En la agravante de ensañamiento se distingue el elemento objetivo, caracterizado por la efectiva causación de unos males innecesarios, esto es, aquellos resultados de la acción que no sean necesarios a la finalidad perseguida por el autor. Y otro subjetivo, por el que el autor del hecho asume la innecesariedad de su acción, el carácter buscado del exceso. El autor, deliberadamente, asume que la acción que desarrolla ya no persigue la realización del delito sino persigue un aumento del dolor causado con actos innecesarios a la ejecución del delito.

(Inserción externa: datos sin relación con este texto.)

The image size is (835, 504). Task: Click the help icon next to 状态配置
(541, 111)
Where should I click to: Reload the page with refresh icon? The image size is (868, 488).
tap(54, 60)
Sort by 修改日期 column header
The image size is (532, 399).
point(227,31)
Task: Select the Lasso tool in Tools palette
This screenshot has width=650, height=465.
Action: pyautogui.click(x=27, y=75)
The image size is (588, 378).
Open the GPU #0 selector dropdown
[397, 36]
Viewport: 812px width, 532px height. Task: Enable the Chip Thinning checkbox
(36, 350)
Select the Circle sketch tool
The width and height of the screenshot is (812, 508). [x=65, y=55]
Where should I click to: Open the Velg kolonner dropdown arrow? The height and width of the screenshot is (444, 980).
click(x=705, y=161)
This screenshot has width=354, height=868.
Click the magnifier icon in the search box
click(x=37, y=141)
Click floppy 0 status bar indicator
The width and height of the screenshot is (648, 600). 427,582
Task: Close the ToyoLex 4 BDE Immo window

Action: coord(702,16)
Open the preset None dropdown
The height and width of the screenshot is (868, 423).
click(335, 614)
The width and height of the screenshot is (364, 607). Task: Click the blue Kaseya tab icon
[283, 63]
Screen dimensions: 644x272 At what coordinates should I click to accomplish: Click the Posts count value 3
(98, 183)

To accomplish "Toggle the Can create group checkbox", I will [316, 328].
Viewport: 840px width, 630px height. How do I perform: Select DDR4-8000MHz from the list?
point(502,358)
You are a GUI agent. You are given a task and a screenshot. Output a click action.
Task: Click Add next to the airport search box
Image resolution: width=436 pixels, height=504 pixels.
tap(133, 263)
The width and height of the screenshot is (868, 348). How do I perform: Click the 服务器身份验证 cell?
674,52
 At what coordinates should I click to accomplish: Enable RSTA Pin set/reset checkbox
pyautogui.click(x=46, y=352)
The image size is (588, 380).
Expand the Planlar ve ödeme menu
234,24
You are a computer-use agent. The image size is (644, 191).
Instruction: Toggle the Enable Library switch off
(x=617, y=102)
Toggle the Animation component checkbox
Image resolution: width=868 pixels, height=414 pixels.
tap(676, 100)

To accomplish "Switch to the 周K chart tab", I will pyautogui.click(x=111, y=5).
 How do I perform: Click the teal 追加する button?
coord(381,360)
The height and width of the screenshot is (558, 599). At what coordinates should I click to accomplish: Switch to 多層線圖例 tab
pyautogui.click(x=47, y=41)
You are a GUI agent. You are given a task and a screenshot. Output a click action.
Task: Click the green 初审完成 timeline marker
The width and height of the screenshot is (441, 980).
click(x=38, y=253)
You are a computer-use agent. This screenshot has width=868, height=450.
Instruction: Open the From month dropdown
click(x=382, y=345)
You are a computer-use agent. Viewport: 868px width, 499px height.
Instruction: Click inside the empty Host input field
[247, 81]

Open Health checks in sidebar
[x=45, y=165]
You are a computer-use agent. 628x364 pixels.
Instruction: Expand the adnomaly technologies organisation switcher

En el presente caso, partiendo de que el delito fue intentado y de que la fractura de los huesos cúbito y radio del antebrazo izquierdo pudo producirse cuando la mujer cayó al suelo en los movimientos que efectuó para zafarse de su agresor cuando la golpeaba en la cabeza (dijo que en ese momento sintió mucho dolor), no podemos afirmar que el acusado quisiera causar un sufrimiento innecesario a Ángeles , denotando los golpes en la cabeza con el palo, los golpes de la cabeza en la pared, los arrastres para ponerle la cuerda por el cuello y la presión con las manos la existencia y persistencia del propósito homicida necesario para calificar la acción tal y como hemos efectuado en esta sentencia, puesto que si bien Ángeles dijo que cuando la ató a la cama el acusado tenía un cuchillo en la mano con el que golpeaba los muebles y le dio a ella algún golpe, de las lesiones que presentó no se desprende que algunas de ellas tuvieran como única finalidad la de hacerla sufrir de forma innecesaria para morir, sino que fueron la consecuencia de las agresiones físicas para acabar con la vida de Ángeles .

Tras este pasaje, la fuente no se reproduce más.